About this task → The entries are to be given back verbatim; no picture is to be copied.

Saved entries →
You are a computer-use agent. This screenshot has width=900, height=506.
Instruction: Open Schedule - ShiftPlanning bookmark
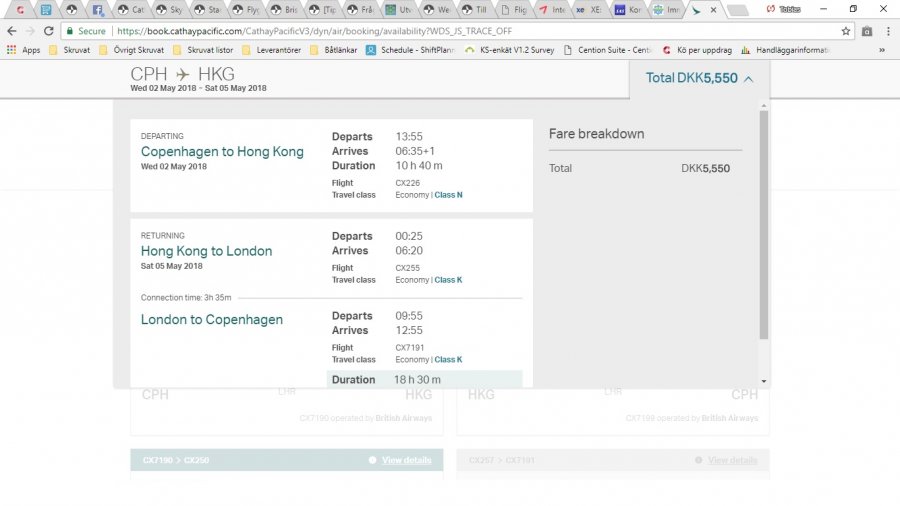tap(411, 50)
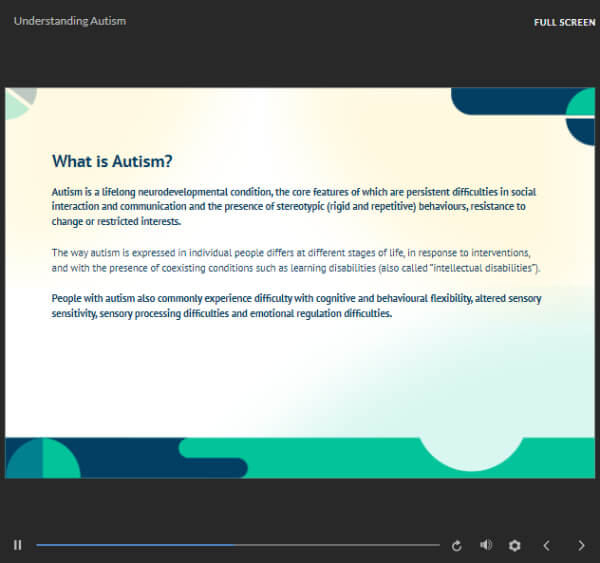This screenshot has height=563, width=600.
Task: Advance using the next slide arrow
Action: pos(581,545)
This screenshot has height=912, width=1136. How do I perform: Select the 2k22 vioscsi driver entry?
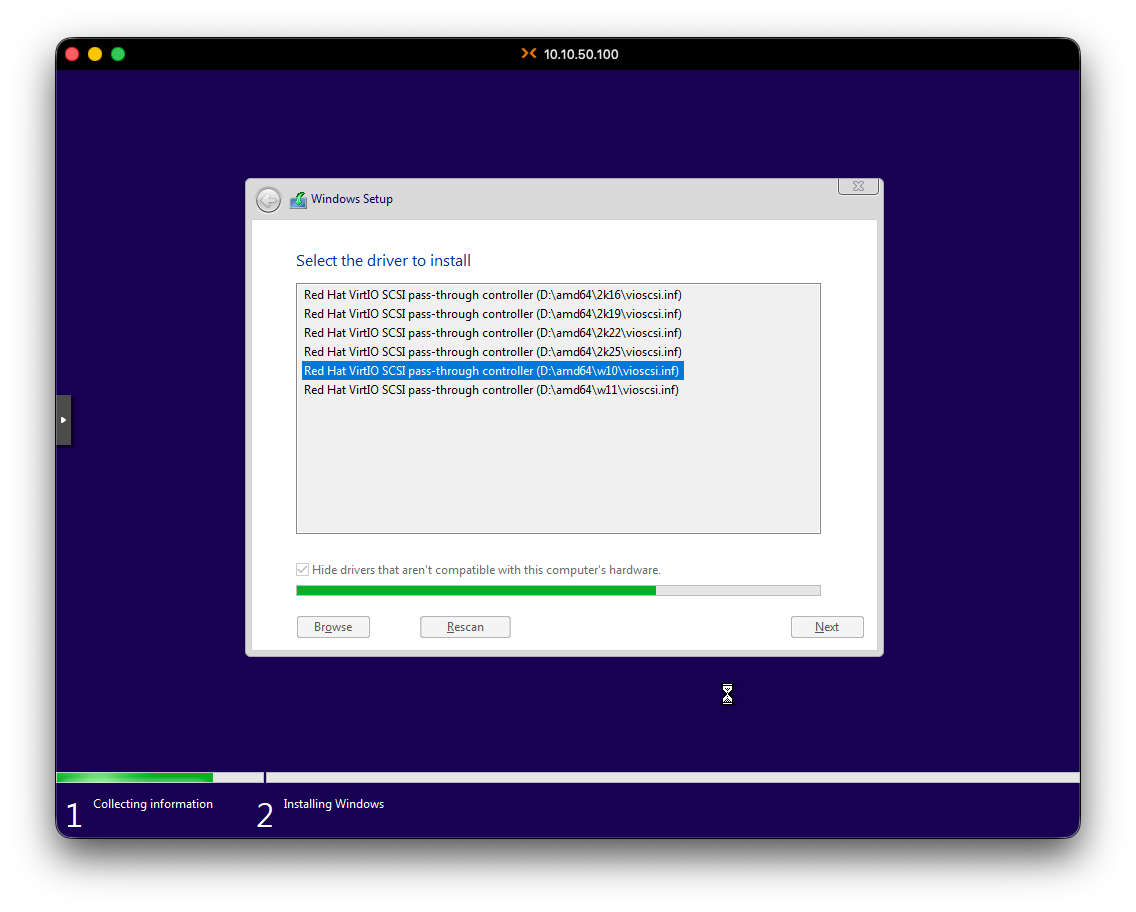tap(492, 333)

Result for this task →
You are a computer-use agent. This screenshot has width=900, height=506.
Instruction: Open Schedule - ShiftPlanning bookmark
tap(411, 50)
This screenshot has height=563, width=600.
Task: Advance using the next slide arrow
Action: pos(581,545)
This screenshot has height=912, width=1136. How do I perform: Select the 2k22 vioscsi driver entry?
tap(492, 333)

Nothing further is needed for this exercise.